Accepting That Sometimes There Is No Cure.

Image Source: Video Games Blogger

I know I posted not a word yesterday morning, which is rare.  And it’s been eating away me, this guilt for letting myself down (for not sticking to my self-prescribed writing schedule, for slacking, as it were), and for letting my readers down as well, even though I’m sure the let-down was about as painful as walking across a sandy beach – maybe a little warm and uncomfortable, but nothing to cry about.  I’m trying to let it go, because, after all, my current philosophy is Fuck It.  I was feeling way too creatively drained to pull myself together, sit down, and write, and that’s just the honest truth.

Data for analysis:
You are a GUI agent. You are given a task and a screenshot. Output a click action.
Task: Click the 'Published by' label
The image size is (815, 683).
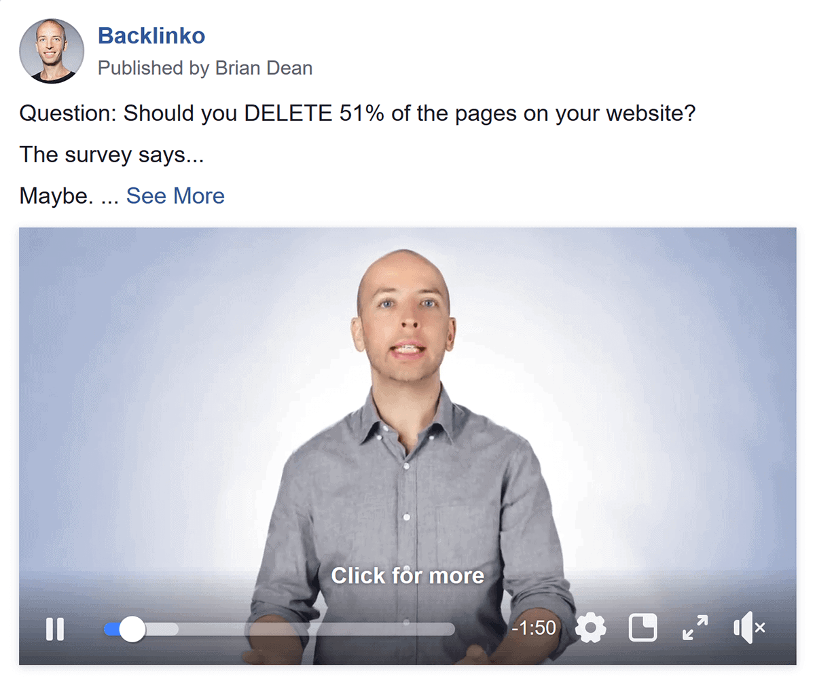pyautogui.click(x=154, y=68)
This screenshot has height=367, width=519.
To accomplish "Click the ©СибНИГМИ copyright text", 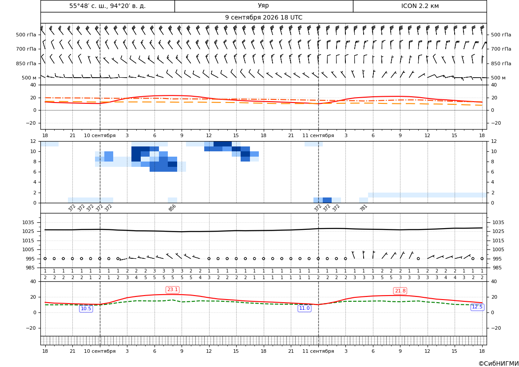I will pos(499,363).
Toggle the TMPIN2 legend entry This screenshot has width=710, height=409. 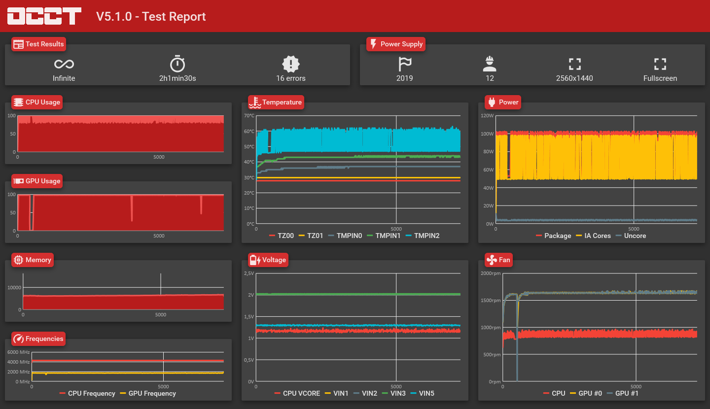[422, 236]
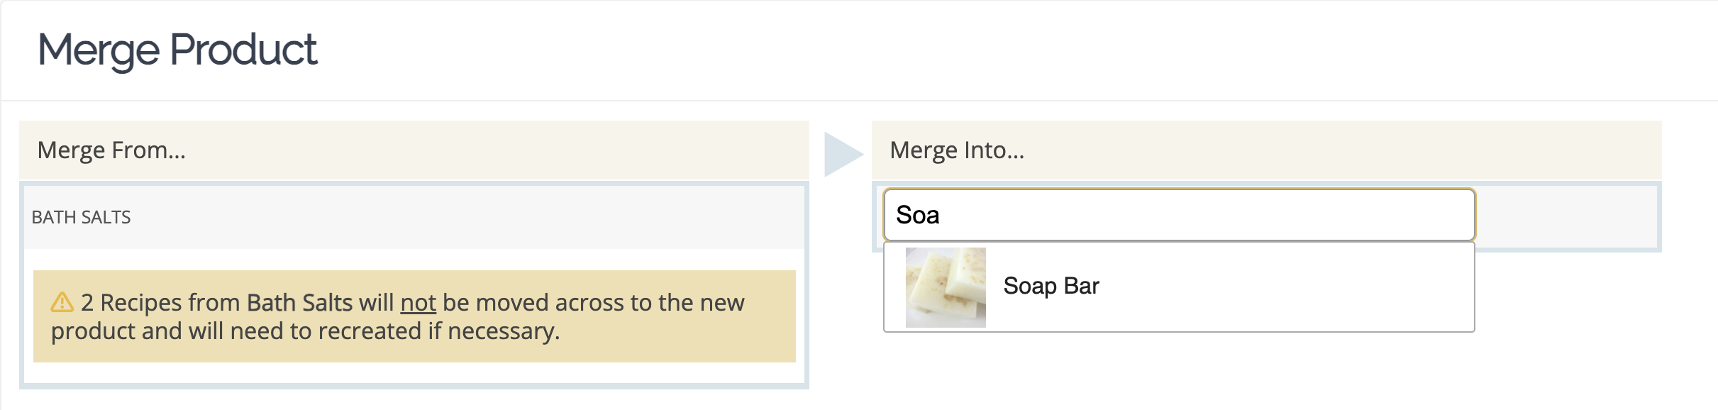This screenshot has width=1718, height=410.
Task: Click the Merge Into panel header
Action: [x=1266, y=150]
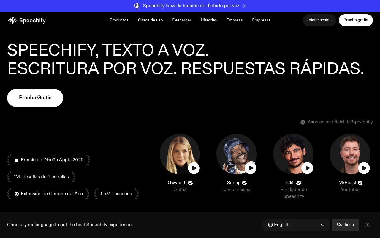Click the Iniciar sesión button
Viewport: 380px width, 238px height.
click(x=319, y=20)

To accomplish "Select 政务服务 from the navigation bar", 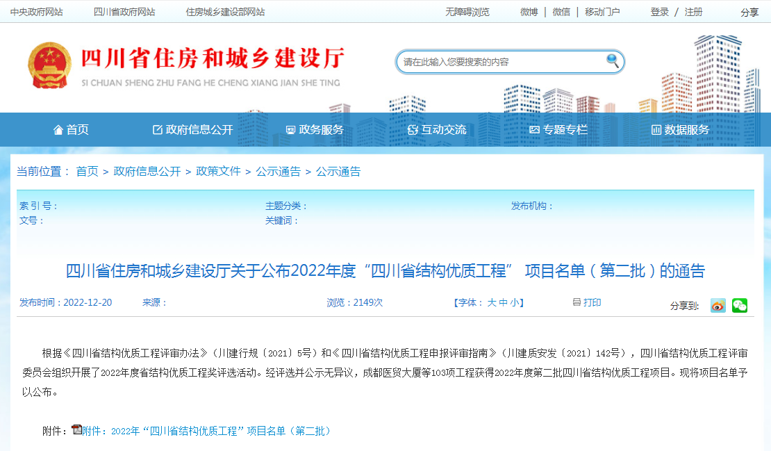I will click(320, 129).
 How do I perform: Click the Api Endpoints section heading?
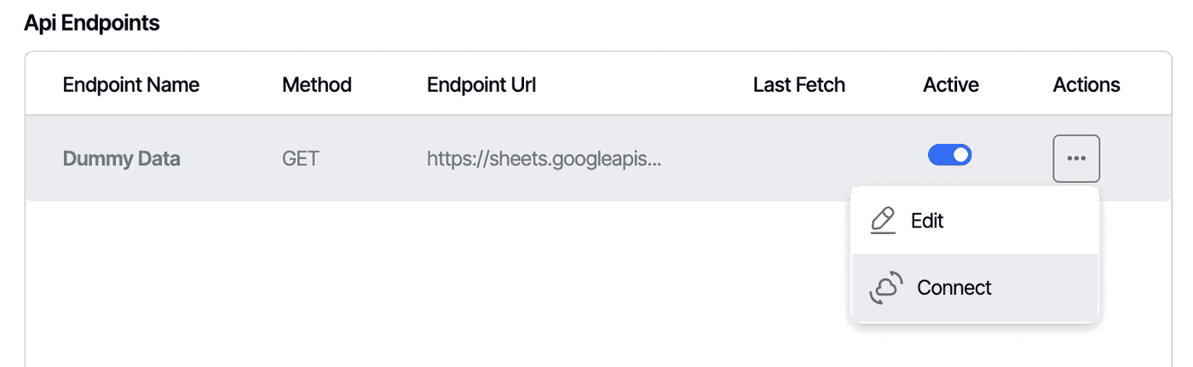pyautogui.click(x=92, y=24)
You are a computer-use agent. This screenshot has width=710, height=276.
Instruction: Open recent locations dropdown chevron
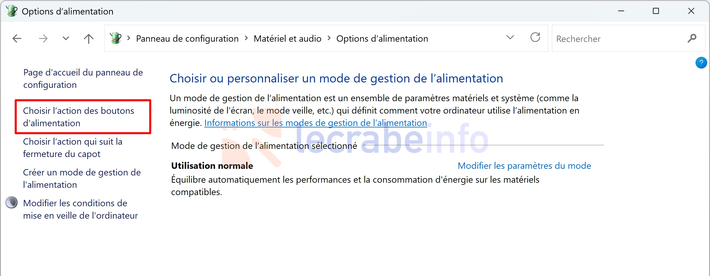click(x=66, y=39)
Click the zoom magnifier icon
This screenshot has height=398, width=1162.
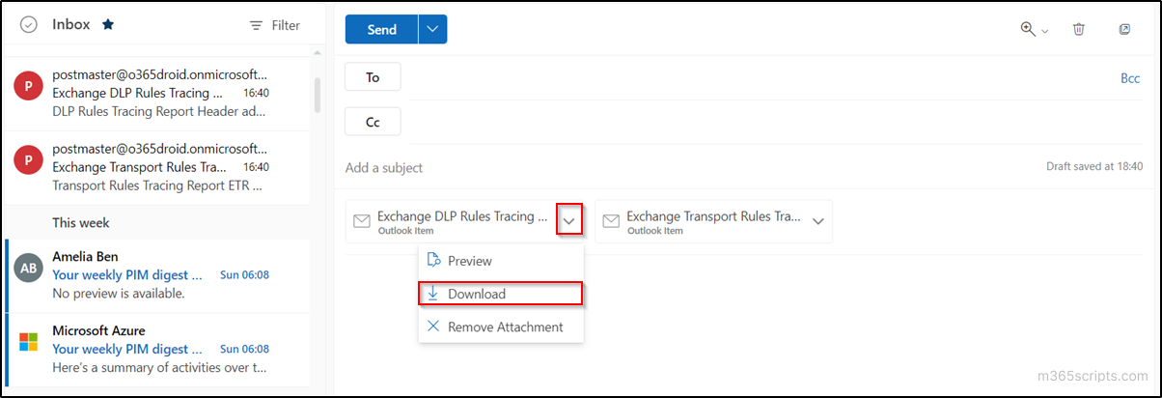point(1028,29)
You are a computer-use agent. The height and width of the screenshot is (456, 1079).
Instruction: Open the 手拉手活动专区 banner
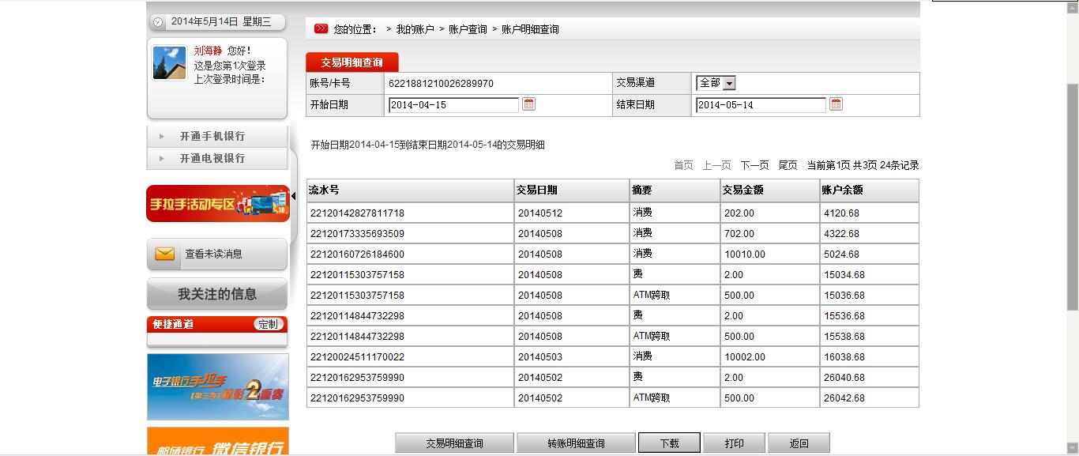(x=218, y=203)
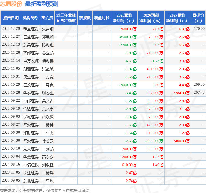The image size is (206, 193).
Task: Click the 国投证券 institution row
Action: click(31, 85)
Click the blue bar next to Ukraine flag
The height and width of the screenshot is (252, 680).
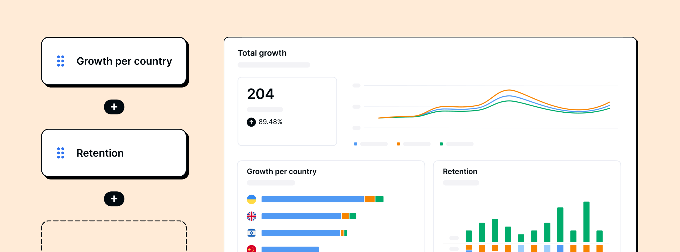(313, 199)
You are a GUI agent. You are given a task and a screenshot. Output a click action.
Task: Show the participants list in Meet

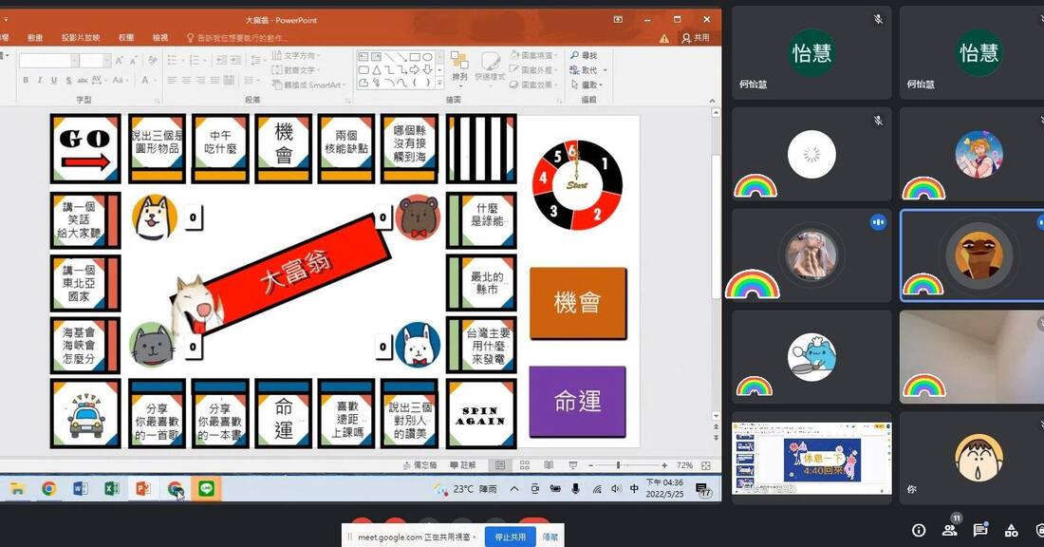(x=950, y=530)
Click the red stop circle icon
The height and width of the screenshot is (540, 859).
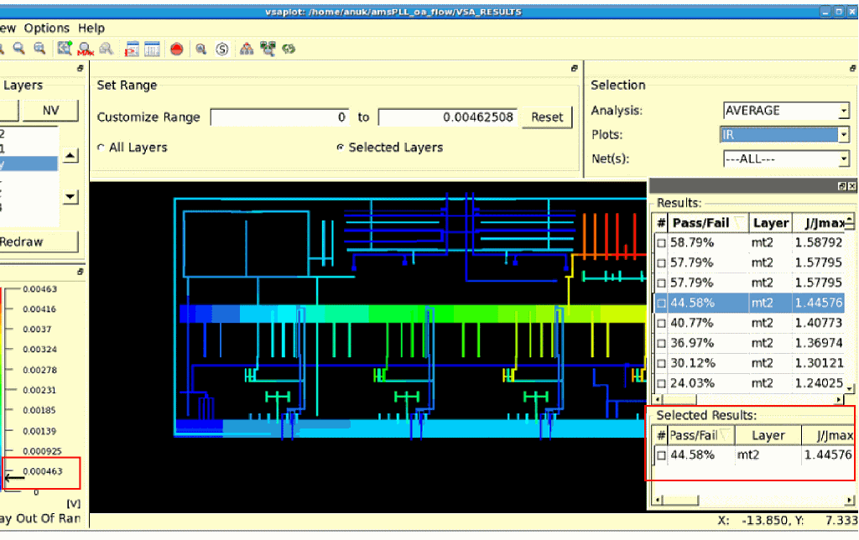[176, 49]
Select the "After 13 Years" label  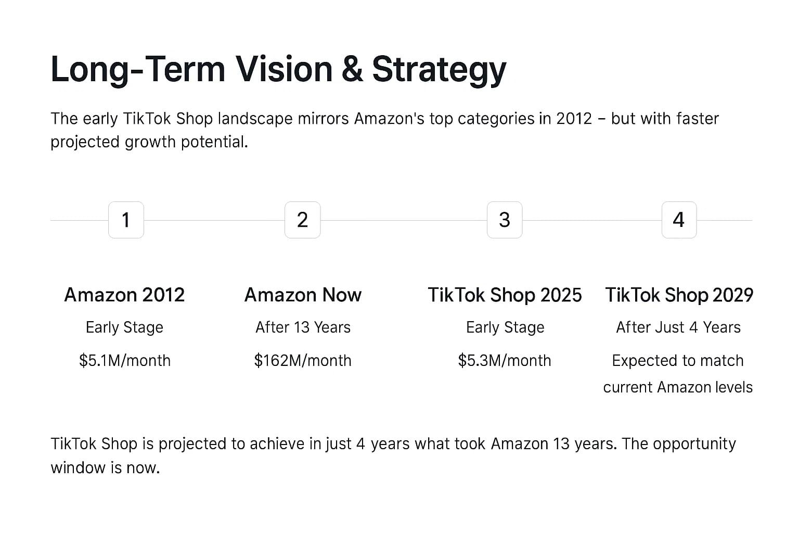point(303,327)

Task description:
According to the post about accepting that sometimes there is no cure, why did the writer not post anything yesterday morning?

Your response:
The writer felt too creatively drained to pull together, sit down, and write.